Cette occupation est fermement dénoncée par les autorités de Kinshasa. Le ministère de la Communication a affirmé que « Bukavu, Goma et d’autres zones occupées dans le Nord-Kivu et le Sud-Kivu symbolisent notre résistance ». Il a également critiqué le Rwanda pour son « entêtement à poursuivre son dessein d’occupation, de pillage et de violations des droits humains », tout en appelant à des sanctions ciblées contre le pays voisin.
Des informations sur l’entrée du M23 à Bukavu avaient déjà circulé vendredi soir, mais la situation était confuse le lendemain, avec des rapports de pillages. En début de soirée, des militaires des Forces armées de la République Démocratique du Congo (FARDC) étaient de retour dans la ville, ce qui a conduit à la convocation d’un Conseil de crise par la présidence. Des tirs avaient également été entendus jusqu’à la frontière rwandaise durant la nuit.
Sur le plan humanitaire, le bilan reste incertain. Selon le chef de la délégation du Comité international de la Croix-Rouge (CICR), des blessés par balles et explosifs ont été admis à l’hôpital provincial général. L’accalmie de dimanche a permis une mission de reconnaissance en ville, où des corps sans vie ont été découverts. Les équipes de la Croix-Rouge espèrent pouvoir récupérer ces corps pour leur offrir une sépulture décente.
Un commerçant, s’exprimant anonymement pour des raisons de sécurité au micro d’un média français, a décrit la situation : « Les amis du M23 sont arrivés ce matin et ont demandé aux gens de rester chez eux pendant qu’ils sécurisent la ville. La population semble les soutenir, mais on ne sait pas ce qu’il y a dans les cœurs. On pleure de voir que les Rwandais prennent la ville. »

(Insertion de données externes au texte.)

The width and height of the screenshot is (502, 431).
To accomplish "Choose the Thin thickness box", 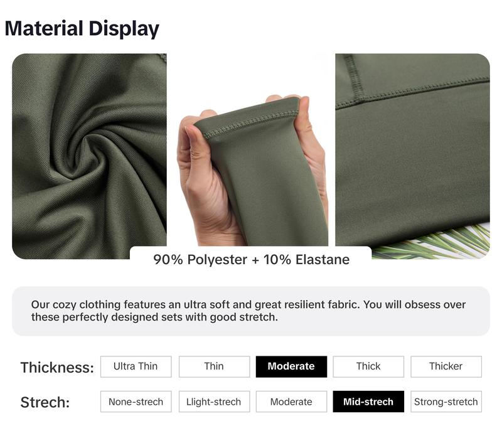I will tap(214, 366).

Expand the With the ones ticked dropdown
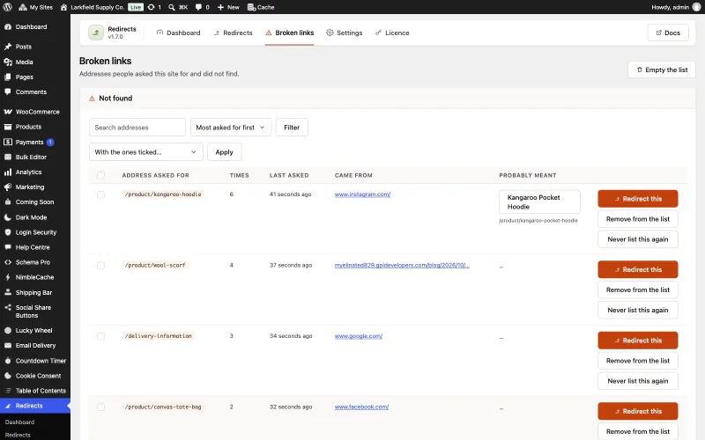(146, 152)
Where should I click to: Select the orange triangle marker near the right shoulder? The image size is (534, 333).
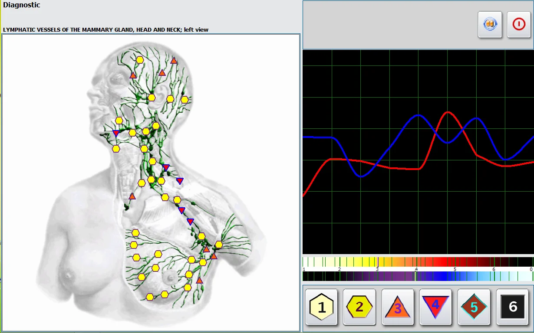coord(132,196)
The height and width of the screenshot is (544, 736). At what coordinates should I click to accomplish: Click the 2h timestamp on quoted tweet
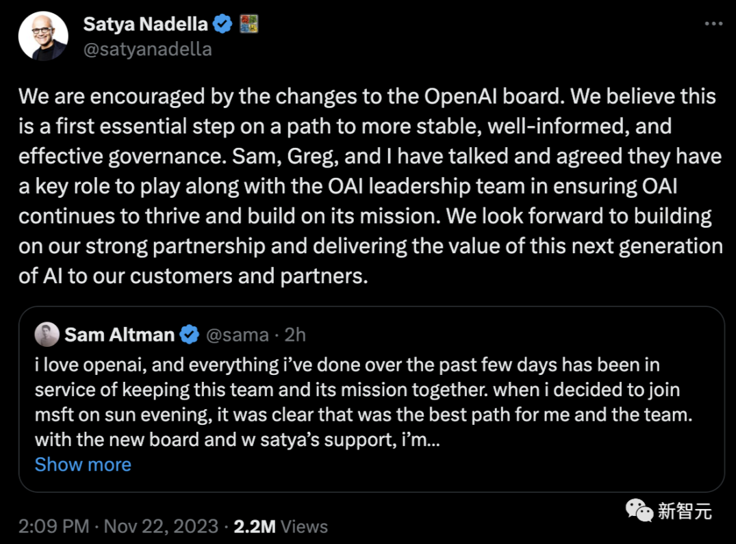295,335
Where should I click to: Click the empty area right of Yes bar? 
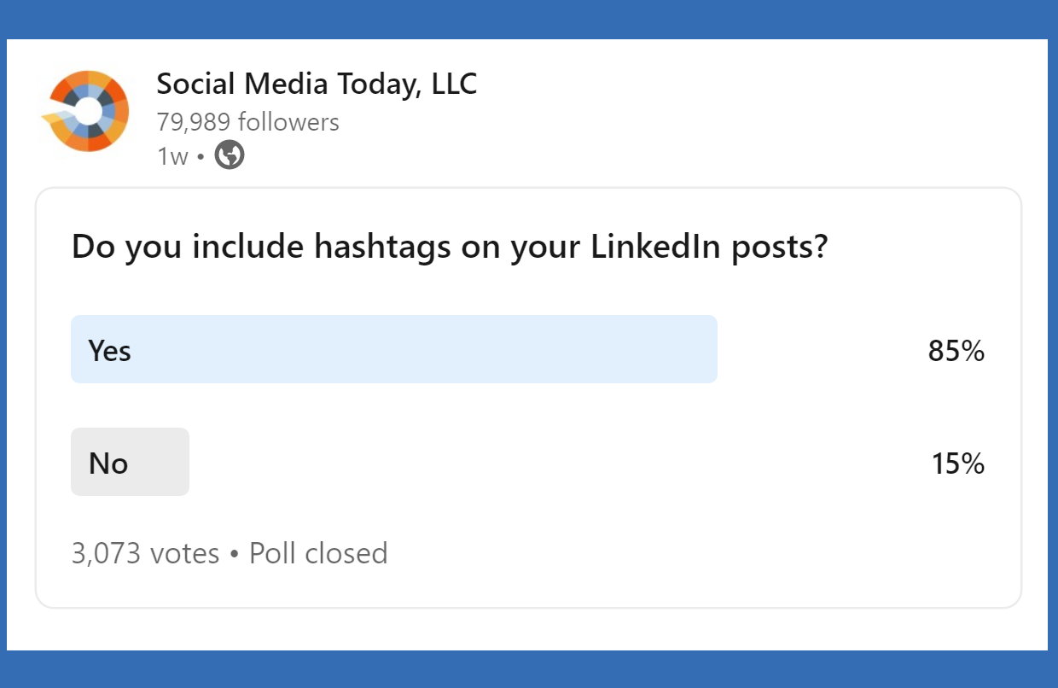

Inquiétudes de l’Union Africaine sur la « Balkanisation » de la RDC
Le commissaire à la Paix et à la Sécurité de l’Union Africaine, Bankole Adeoye, a exprimé des inquiétudes concernant le risque de « balkanisation » de la RDC. Il a appelé au retrait immédiat du M23 et de ses partisans des villes occupées, sans toutefois mentionner le Rwanda. « Nous sommes très inquiets face au risque d’une guerre ouverte à l’échelle régionale. Nous refusons toute tentative de balkanisation de l’est de la RDC », a-t-il déclaré, insistant sur la nécessité d’un dialogue inclusif pour mettre fin à cette crise.
Réactions du Royaume-Uni
Le Royaume-Uni a également réagi, qualifiant l’entrée du M23 et des forces rwandaises à Bukavu de « violation flagrante » de la souveraineté de la RDC et d’un danger pour la stabilité régionale. Le ministère des Affaires étrangères a averti que cette escalade pourrait entraîner un conflit régional plus large, avec des conséquences humanitaires dévastatrices. Il a appelé à une cessation immédiate des hostilités et au retrait des soldats rwandais.
Calme relatif à Kinshasa
À Kinshasa, la situation est restée calme malgré des appels à perturber les cultes en réaction à une mission de consultation menée par des responsables des Églises catholique et protestante. Ces derniers ont rencontré cette semaine les leaders du M23 à Goma et le président rwandais Kagame à Kigali. Les autorités congolaises ont rappelé que les rassemblements demeurent interdits dans la ville depuis les débordements du 28 janvier.
Les forces de l’ordre ont pris des mesures pour sécuriser les cultes, et aucun incident n’a été signalé ce dimanche. La circulation était fluide, et les magasins, qui avaient fermé plus tôt la veille, étaient ouverts comme un dimanche normal.
Il est à noter que la compagnie Air France a suspendu ses vols vers Kinshasa pour le 16 et 17 février, tout en maintenant ses liaisons vers Brazzaville, sans fournir d’explications officielles.